Hi Picket
Nice to hear from you again.
It must be a relief to have your son out of jail. I’m sure that you and your wife have had quite a difficult time dealing with worry and anxiety for his welfare. Hopefully this moment can be the start of a more positive chapter in your lives.
The prescription for antidepressants suggests that he’s had some mental health care, which is great. Do you know if he takes the medicine? Is anyone treating him at present? Does he have a diagnosis?
No pressure to answer here, but I’m hoping that he is sharing information with you.
I’m wondering if you think it would help to seek family counselling at this point. You’ve all been through a highly distressing ordeal and it might help to talk about it and discuss the future as a family.
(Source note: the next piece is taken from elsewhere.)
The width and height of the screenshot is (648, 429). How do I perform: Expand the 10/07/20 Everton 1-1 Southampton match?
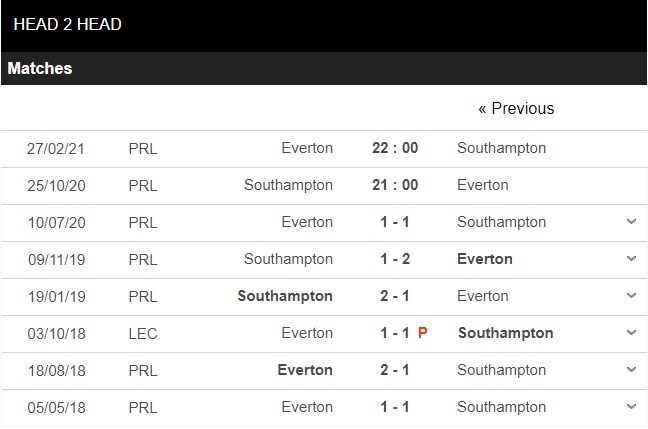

I suggest this because your son’s current lifestyle isn’t healthy or sustainable—and I know you know that. He must be lonely and somewhat adrift without the sense of purpose one gets from work or study. And things like exercise, hobbies and social connections are vital to our wellbeing.
I’m not a doctor, just a mum that does her best to care for an adult child with a mental health condition, but my gut tells me that your son would probably benefit from professional mental health support right now. From my experience, recovery is not often a straight and simple line from A to B. And transitions can be really hard.
Given he’s 40 and living in your home, I think it would be reasonable to make family counselling a condition of his continued living with you. Particularly as all of you want to avoid a repeat of past experiences.
If you can get him to go you might get some valuable insight into what he’s dealing with and have the opportunity to influence and support his path to recovery. Just something for you to consider.
It might also be prudent for you and your wife to agree on a plan of action should the situation deteriorate. For example, you may choose to call an ambulance to ensure he gets a proper mental health assessment. You may also want to make a list of relevant emergency numbers. You may want to identify an alternative place for him to live.
I’m not trying to be negative, it’s just easier to prepare a crisis plan with cool clear thinking before you’re actually in the crisis.